### Oefeninvoer ###
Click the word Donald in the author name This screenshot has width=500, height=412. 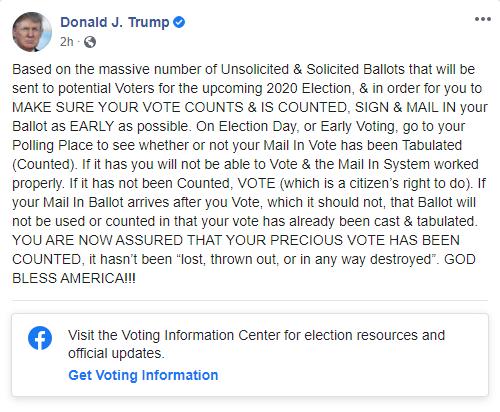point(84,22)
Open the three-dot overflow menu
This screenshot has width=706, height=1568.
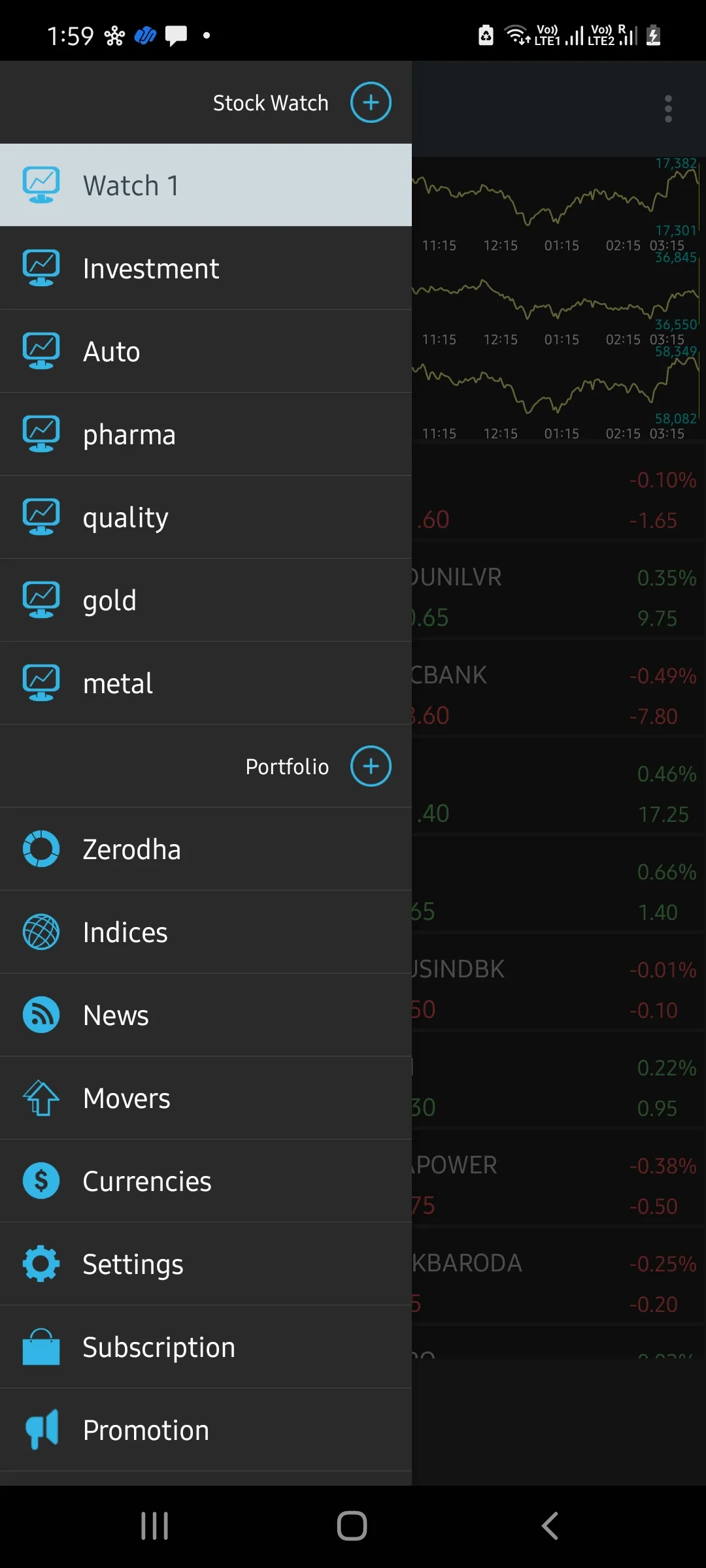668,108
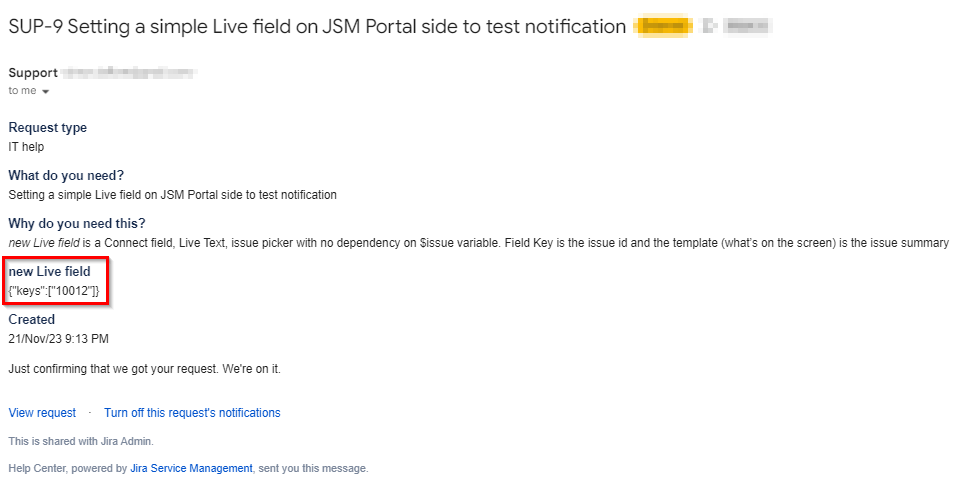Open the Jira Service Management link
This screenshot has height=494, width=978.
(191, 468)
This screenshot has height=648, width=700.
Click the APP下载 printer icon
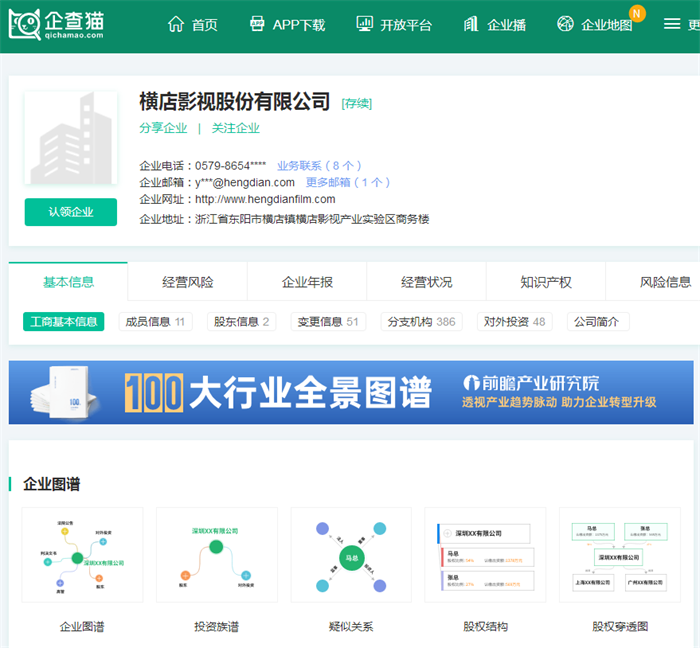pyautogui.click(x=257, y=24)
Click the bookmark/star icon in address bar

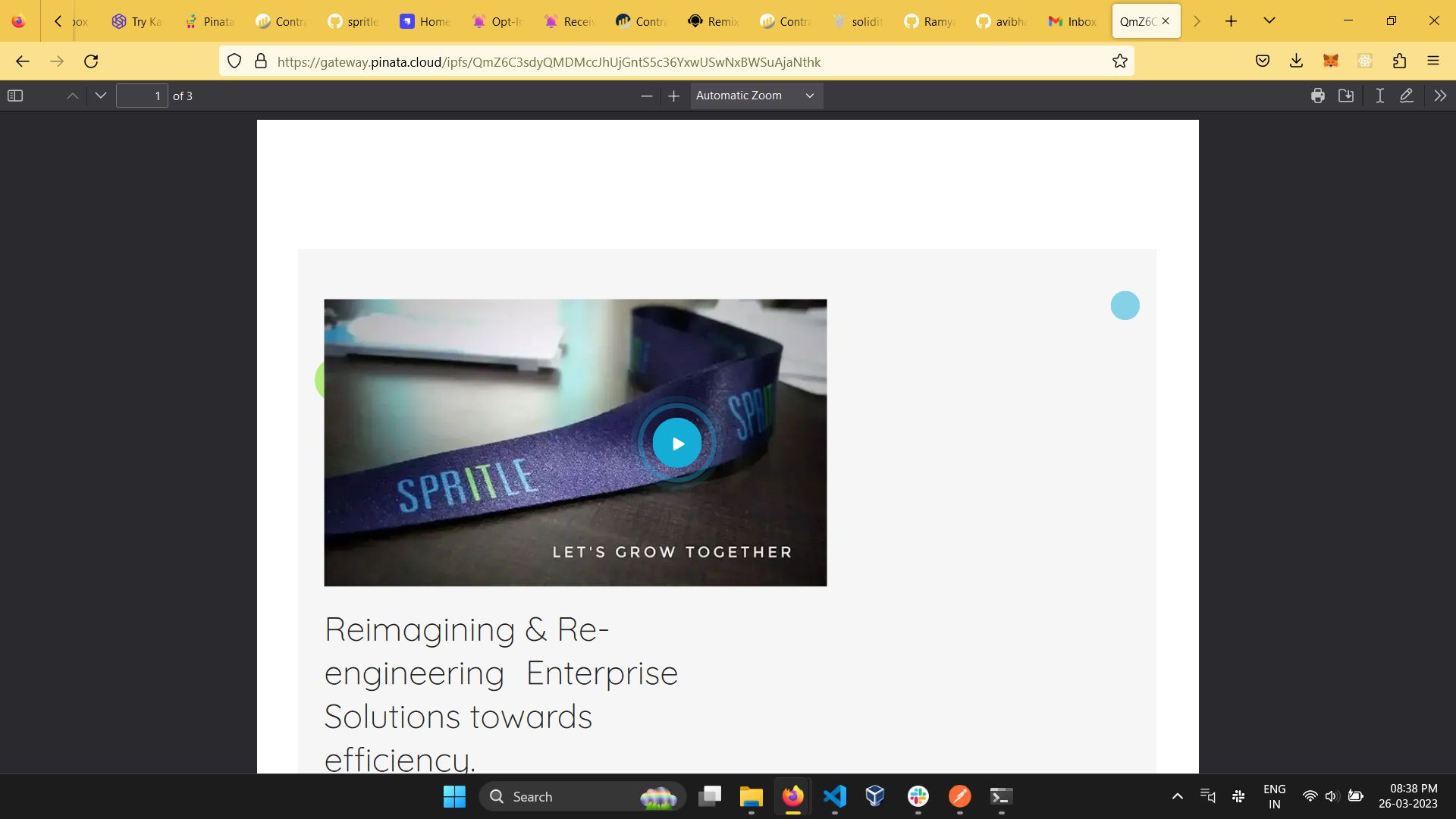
###
▸ **Opdracht**:
Schrijf de items over vanaf de regel met "Open the three-dot overflow menu" tot en met het einde van de items. Laat de afbeeldingen weg.

▸ **Antwoord**:
Open the three-dot overflow menu
This screenshot has width=706, height=1568.
668,108
Open the Jira Service Management link
This screenshot has height=494, width=978.
(191, 468)
This screenshot has height=648, width=700.
Click the APP下载 printer icon
pyautogui.click(x=257, y=24)
Click the bookmark/star icon in address bar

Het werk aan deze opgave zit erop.